◆ Work instructions ◆
Rewrite the listing below, replacing every occurrence of "Instruction" with "Directive" and leaving all other text unchanged.

(Word and element location data)
%%

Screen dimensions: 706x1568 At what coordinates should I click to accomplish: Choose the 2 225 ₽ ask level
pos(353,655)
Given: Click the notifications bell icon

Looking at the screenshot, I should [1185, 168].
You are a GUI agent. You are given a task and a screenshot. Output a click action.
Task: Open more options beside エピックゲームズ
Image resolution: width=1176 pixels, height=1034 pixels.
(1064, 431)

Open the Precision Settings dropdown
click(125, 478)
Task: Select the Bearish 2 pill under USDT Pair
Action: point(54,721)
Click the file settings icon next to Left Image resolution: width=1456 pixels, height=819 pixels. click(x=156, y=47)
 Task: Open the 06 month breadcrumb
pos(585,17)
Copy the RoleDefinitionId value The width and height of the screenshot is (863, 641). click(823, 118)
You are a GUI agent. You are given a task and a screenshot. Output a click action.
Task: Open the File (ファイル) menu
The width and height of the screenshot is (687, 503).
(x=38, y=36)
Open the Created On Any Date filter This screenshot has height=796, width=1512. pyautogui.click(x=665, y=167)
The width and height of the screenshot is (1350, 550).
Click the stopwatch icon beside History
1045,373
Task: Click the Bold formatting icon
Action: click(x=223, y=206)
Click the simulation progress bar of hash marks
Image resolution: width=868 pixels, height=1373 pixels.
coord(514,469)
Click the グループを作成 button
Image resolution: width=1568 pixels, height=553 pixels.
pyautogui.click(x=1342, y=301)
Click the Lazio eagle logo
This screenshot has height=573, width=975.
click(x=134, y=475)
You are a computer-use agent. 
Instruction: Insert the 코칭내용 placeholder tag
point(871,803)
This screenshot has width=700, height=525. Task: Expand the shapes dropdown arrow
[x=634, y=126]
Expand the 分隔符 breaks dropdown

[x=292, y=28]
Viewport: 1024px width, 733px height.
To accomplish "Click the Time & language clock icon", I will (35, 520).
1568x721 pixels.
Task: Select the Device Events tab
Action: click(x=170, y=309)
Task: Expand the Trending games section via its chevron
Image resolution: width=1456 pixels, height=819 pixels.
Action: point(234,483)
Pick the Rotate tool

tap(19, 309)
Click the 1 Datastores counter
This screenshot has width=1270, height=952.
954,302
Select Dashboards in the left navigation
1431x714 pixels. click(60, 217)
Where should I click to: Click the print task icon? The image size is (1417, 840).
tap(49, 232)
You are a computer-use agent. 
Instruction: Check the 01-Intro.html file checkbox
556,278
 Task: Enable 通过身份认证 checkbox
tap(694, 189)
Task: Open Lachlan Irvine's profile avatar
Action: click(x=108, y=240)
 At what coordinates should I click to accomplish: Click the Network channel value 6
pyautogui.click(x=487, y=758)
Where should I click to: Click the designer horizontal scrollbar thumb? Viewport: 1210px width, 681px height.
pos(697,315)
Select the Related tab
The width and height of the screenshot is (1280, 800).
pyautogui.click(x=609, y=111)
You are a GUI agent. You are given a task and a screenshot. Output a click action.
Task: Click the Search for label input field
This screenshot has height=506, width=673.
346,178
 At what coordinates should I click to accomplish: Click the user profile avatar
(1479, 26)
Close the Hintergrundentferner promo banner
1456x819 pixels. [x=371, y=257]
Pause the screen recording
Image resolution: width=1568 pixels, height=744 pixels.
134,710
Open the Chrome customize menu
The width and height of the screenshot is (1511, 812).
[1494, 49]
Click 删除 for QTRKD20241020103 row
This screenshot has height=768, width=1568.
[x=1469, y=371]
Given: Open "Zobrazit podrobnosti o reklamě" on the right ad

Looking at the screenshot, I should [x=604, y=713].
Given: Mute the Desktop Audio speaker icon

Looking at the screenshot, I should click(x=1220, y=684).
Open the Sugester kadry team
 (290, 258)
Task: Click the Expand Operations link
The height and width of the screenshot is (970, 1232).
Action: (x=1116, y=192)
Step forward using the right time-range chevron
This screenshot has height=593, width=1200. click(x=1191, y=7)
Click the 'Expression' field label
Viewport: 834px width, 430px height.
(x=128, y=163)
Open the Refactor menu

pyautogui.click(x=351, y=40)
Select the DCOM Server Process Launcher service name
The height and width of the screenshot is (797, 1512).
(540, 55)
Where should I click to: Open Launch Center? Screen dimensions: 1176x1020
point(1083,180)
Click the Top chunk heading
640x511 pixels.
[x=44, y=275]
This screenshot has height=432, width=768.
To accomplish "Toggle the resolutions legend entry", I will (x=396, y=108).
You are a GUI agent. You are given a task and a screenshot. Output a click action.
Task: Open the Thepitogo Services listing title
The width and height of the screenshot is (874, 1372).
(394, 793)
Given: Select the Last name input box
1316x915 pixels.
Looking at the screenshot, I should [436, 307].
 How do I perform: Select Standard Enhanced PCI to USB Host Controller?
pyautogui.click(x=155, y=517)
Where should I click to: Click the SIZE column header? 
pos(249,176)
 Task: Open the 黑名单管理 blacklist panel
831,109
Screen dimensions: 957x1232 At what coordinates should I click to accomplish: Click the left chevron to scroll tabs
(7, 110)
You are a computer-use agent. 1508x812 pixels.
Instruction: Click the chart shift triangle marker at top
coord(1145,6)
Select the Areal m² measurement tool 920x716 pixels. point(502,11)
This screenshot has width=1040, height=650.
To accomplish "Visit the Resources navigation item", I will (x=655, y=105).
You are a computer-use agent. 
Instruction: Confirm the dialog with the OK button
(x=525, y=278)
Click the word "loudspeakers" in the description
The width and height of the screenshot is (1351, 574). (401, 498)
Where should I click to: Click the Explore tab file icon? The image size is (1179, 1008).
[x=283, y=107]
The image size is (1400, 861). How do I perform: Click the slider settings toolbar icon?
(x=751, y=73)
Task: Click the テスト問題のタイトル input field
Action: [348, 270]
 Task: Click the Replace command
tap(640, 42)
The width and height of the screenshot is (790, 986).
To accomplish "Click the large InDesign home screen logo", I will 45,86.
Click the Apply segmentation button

%%

◆ Result of this task ◆
Screen dimensions: 706x1568 At what coordinates should I click to accomplish: Choose the 2 225 ₽ ask level
pos(353,655)
Given: Click the notifications bell icon

Looking at the screenshot, I should [1185, 168].
You are a GUI agent. You are given a task and a screenshot. Output a click action.
Task: Open more options beside エピックゲームズ
Image resolution: width=1176 pixels, height=1034 pixels.
(1064, 431)

Open the Precision Settings dropdown
click(125, 478)
Task: Select the Bearish 2 pill under USDT Pair
Action: point(54,721)
Click the file settings icon next to Left Image resolution: width=1456 pixels, height=819 pixels. click(x=156, y=47)
 Task: Open the 06 month breadcrumb
pos(585,17)
Copy the RoleDefinitionId value The width and height of the screenshot is (863, 641). click(823, 118)
You are a GUI agent. You are given a task and a screenshot. Output a click action.
Task: Open the File (ファイル) menu
The width and height of the screenshot is (687, 503).
(x=38, y=36)
Open the Created On Any Date filter This screenshot has height=796, width=1512. pyautogui.click(x=665, y=167)
The width and height of the screenshot is (1350, 550).
Click the stopwatch icon beside History
1045,373
Task: Click the Bold formatting icon
Action: click(x=223, y=206)
Click the simulation progress bar of hash marks
Image resolution: width=868 pixels, height=1373 pixels.
coord(514,469)
Click the グループを作成 button
Image resolution: width=1568 pixels, height=553 pixels.
pyautogui.click(x=1342, y=301)
Click the Lazio eagle logo
This screenshot has height=573, width=975.
click(x=134, y=475)
You are a computer-use agent. 
Directive: Insert the 코칭내용 placeholder tag
point(871,803)
This screenshot has width=700, height=525. Task: Expand the shapes dropdown arrow
[x=634, y=126]
Expand the 分隔符 breaks dropdown

[x=292, y=28]
Viewport: 1024px width, 733px height.
To accomplish "Click the Time & language clock icon", I will (35, 520).
1568x721 pixels.
Task: Select the Device Events tab
Action: click(x=170, y=309)
Task: Expand the Trending games section via its chevron
Image resolution: width=1456 pixels, height=819 pixels.
Action: point(234,483)
Pick the Rotate tool

tap(19, 309)
Click the 1 Datastores counter
This screenshot has width=1270, height=952.
954,302
Select Dashboards in the left navigation
1431x714 pixels. click(60, 217)
Where should I click to: Click the print task icon? The image size is (1417, 840).
tap(49, 232)
You are a computer-use agent. 
Directive: Check the 01-Intro.html file checkbox
556,278
 Task: Enable 通过身份认证 checkbox
tap(694, 189)
Task: Open Lachlan Irvine's profile avatar
Action: click(x=108, y=240)
 At what coordinates should I click to accomplish: Click the Network channel value 6
pyautogui.click(x=487, y=758)
Where should I click to: Click the designer horizontal scrollbar thumb? Viewport: 1210px width, 681px height.
pos(697,315)
Select the Related tab
The width and height of the screenshot is (1280, 800).
pyautogui.click(x=609, y=111)
You are a GUI agent. You are given a task and a screenshot. Output a click action.
Task: Click the Search for label input field
This screenshot has height=506, width=673.
346,178
 At what coordinates should I click to accomplish: Click the user profile avatar
(1479, 26)
Close the Hintergrundentferner promo banner
1456x819 pixels. [x=371, y=257]
Pause the screen recording
Image resolution: width=1568 pixels, height=744 pixels.
134,710
Open the Chrome customize menu
The width and height of the screenshot is (1511, 812).
[1494, 49]
Click 删除 for QTRKD20241020103 row
This screenshot has height=768, width=1568.
[x=1469, y=371]
Given: Open "Zobrazit podrobnosti o reklamě" on the right ad

Looking at the screenshot, I should [x=604, y=713].
Given: Mute the Desktop Audio speaker icon

Looking at the screenshot, I should click(x=1220, y=684).
Open the Sugester kadry team
 (290, 258)
Task: Click the Expand Operations link
The height and width of the screenshot is (970, 1232).
Action: (x=1116, y=192)
Step forward using the right time-range chevron
This screenshot has height=593, width=1200. click(x=1191, y=7)
Click the 'Expression' field label
Viewport: 834px width, 430px height.
(x=128, y=163)
Open the Refactor menu

pyautogui.click(x=351, y=40)
Select the DCOM Server Process Launcher service name
The height and width of the screenshot is (797, 1512).
(540, 55)
Where should I click to: Open Launch Center? Screen dimensions: 1176x1020
point(1083,180)
Click the Top chunk heading
640x511 pixels.
[x=44, y=275]
This screenshot has height=432, width=768.
To accomplish "Toggle the resolutions legend entry", I will (x=396, y=108).
You are a GUI agent. You are given a task and a screenshot. Output a click action.
Task: Open the Thepitogo Services listing title
The width and height of the screenshot is (874, 1372).
(394, 793)
Given: Select the Last name input box
1316x915 pixels.
Looking at the screenshot, I should [436, 307].
 How do I perform: Select Standard Enhanced PCI to USB Host Controller?
pyautogui.click(x=155, y=517)
Where should I click to: Click the SIZE column header? 
pos(249,176)
 Task: Open the 黑名单管理 blacklist panel
831,109
Screen dimensions: 957x1232 At what coordinates should I click to accomplish: Click the left chevron to scroll tabs
(7, 110)
You are a computer-use agent. 1508x812 pixels.
Directive: Click the chart shift triangle marker at top
coord(1145,6)
Select the Areal m² measurement tool 920x716 pixels. point(502,11)
This screenshot has width=1040, height=650.
To accomplish "Visit the Resources navigation item", I will (x=655, y=105).
You are a computer-use agent. 
Directive: Confirm the dialog with the OK button
(x=525, y=278)
Click the word "loudspeakers" in the description
The width and height of the screenshot is (1351, 574). (401, 498)
Where should I click to: Click the Explore tab file icon? The image size is (1179, 1008).
[x=283, y=107]
The image size is (1400, 861). How do I perform: Click the slider settings toolbar icon?
(x=751, y=73)
Task: Click the テスト問題のタイトル input field
Action: [348, 270]
 Task: Click the Replace command
tap(640, 42)
The width and height of the screenshot is (790, 986).
To accomplish "Click the large InDesign home screen logo", I will 45,86.
Click the Apply segmentation button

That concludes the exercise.